_TASK OBJECTIVE:_ Needed from the entries below: every line that holds the word "Uncheck".

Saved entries

*** Begin section ***

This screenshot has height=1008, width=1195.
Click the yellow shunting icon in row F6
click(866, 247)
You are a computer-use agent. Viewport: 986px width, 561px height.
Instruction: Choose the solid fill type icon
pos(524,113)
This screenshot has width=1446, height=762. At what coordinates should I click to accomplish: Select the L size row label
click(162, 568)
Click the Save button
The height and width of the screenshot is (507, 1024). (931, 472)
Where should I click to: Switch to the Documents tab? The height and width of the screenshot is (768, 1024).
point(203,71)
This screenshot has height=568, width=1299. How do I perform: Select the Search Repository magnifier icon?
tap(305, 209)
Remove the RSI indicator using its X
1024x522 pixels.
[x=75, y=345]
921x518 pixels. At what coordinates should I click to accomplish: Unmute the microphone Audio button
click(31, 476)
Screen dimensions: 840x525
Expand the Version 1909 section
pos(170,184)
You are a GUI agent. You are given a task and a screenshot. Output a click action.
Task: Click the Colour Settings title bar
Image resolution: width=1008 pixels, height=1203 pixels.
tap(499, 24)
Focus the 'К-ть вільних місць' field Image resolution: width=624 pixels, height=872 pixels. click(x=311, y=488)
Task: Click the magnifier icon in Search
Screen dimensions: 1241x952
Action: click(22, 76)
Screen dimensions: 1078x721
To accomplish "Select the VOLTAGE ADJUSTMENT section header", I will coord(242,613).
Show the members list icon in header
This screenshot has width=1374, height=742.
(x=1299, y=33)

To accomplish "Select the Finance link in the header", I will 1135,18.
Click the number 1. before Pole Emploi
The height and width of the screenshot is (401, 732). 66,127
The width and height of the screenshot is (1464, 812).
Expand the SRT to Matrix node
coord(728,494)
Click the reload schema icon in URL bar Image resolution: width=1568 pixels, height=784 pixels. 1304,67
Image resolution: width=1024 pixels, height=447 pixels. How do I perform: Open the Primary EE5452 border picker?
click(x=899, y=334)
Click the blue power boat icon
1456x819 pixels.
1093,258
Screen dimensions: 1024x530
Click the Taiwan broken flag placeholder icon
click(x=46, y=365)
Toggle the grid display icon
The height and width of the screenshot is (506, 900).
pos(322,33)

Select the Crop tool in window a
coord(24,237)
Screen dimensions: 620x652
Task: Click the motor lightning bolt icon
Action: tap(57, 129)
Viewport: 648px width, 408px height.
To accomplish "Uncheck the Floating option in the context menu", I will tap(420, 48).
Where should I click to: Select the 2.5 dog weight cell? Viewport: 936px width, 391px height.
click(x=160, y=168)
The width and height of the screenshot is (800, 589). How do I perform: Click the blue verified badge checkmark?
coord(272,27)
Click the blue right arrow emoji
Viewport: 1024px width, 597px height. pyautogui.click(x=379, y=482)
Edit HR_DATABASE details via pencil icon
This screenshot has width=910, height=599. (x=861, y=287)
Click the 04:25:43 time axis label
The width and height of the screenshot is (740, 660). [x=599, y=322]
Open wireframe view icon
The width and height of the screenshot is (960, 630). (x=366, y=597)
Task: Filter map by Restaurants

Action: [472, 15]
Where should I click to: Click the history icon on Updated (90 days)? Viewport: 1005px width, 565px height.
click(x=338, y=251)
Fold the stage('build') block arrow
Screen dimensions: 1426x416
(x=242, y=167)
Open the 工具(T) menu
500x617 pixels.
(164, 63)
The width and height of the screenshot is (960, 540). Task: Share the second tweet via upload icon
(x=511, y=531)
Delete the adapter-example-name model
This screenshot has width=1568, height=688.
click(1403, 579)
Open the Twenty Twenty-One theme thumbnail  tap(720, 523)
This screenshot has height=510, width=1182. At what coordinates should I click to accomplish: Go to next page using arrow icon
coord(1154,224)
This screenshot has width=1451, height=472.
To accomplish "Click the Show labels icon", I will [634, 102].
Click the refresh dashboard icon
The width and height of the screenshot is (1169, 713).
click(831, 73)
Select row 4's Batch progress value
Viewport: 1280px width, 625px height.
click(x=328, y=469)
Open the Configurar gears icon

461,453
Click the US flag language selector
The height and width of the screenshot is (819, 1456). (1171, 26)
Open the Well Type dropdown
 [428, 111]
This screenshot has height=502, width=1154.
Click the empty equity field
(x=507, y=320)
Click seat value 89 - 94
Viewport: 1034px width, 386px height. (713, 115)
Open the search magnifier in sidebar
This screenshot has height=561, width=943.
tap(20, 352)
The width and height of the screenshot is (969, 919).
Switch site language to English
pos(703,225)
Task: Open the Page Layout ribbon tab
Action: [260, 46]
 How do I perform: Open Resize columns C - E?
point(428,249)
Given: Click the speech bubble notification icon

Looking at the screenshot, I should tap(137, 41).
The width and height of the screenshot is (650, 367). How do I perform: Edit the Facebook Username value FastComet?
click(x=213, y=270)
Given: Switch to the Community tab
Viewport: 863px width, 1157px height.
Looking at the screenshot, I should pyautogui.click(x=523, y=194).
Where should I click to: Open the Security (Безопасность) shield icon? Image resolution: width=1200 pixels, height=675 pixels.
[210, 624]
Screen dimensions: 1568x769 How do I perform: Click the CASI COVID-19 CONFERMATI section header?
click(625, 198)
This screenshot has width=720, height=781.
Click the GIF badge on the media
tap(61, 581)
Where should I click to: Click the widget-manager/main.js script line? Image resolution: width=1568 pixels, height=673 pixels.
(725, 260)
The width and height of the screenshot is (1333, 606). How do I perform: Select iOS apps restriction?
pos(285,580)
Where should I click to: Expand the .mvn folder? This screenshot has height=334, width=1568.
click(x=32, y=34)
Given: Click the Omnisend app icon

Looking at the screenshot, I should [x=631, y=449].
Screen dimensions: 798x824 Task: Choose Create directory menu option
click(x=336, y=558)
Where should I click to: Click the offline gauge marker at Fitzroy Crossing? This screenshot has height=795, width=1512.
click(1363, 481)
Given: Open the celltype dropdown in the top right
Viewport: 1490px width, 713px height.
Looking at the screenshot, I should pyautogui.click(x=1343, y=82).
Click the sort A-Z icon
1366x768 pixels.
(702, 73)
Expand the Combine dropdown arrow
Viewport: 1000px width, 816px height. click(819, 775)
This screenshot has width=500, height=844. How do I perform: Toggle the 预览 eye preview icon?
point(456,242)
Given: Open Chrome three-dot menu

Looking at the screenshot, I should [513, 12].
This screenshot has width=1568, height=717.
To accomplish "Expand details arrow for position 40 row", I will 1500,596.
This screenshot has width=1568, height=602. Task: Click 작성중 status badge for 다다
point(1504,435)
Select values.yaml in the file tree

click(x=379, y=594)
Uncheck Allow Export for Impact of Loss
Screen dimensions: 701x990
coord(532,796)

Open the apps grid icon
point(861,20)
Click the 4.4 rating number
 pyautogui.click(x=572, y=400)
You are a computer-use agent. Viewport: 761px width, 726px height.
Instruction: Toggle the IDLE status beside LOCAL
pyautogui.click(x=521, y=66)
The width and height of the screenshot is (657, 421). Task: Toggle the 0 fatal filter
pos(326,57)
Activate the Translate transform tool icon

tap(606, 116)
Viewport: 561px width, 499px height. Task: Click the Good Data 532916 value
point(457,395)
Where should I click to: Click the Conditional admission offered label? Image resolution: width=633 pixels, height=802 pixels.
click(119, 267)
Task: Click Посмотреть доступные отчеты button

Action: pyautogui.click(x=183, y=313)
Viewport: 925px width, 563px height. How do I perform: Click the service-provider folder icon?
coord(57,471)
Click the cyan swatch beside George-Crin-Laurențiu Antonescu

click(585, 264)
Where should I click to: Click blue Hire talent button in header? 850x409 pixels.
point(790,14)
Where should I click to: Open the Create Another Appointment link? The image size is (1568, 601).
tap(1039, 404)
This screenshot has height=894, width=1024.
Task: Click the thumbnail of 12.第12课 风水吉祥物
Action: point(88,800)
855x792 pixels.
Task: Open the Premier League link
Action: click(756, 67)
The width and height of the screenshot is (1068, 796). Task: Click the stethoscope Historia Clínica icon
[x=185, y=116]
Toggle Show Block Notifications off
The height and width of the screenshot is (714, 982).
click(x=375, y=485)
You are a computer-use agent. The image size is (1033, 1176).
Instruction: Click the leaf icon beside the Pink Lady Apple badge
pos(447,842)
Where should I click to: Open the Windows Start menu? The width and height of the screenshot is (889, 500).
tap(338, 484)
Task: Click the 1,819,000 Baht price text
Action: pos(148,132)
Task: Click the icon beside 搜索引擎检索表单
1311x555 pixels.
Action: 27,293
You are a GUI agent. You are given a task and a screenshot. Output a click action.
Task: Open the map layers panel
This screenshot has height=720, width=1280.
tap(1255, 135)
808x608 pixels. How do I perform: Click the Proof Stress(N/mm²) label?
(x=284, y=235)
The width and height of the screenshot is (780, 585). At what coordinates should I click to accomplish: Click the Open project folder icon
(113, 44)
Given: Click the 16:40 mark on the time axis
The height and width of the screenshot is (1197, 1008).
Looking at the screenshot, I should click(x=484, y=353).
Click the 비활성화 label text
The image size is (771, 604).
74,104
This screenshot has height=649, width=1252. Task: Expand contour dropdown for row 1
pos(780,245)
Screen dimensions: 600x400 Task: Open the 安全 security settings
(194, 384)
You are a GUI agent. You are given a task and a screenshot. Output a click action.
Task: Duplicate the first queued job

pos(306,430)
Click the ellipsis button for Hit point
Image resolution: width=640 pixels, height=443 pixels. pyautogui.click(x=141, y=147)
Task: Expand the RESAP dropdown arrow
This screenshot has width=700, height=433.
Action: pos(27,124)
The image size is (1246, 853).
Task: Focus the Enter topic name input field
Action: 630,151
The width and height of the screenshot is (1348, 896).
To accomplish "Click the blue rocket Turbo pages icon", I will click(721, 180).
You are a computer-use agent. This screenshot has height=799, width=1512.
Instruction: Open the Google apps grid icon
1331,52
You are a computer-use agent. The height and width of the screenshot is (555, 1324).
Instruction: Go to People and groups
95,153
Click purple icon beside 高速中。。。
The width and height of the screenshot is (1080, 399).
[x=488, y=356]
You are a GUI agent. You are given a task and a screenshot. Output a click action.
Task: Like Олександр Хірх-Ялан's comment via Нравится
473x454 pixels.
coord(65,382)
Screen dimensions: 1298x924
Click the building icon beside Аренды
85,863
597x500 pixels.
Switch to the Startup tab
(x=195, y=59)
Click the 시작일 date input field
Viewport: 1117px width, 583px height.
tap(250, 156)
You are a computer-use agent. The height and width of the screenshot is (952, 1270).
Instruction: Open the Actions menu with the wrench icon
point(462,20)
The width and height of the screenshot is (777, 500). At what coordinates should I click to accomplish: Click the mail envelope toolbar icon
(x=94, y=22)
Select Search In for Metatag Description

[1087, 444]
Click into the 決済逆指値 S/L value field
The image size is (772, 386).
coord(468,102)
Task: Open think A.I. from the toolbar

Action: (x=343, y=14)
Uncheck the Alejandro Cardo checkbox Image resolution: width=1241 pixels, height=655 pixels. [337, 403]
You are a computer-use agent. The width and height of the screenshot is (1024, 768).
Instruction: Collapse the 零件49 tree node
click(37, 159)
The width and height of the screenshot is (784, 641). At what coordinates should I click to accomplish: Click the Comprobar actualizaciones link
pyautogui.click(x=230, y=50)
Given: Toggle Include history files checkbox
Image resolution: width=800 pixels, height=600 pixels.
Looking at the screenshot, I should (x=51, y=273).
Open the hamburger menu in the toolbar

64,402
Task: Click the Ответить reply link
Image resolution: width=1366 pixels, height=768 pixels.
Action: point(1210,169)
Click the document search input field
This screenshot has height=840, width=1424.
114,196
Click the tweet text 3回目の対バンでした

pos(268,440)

*** End section ***

_ANSWER:_
To accomplish "Uncheck the Floating option in the context menu", I will tap(420, 48).
Uncheck Allow Export for Impact of Loss
Uncheck the Alejandro Cardo checkbox Image resolution: width=1241 pixels, height=655 pixels. [337, 403]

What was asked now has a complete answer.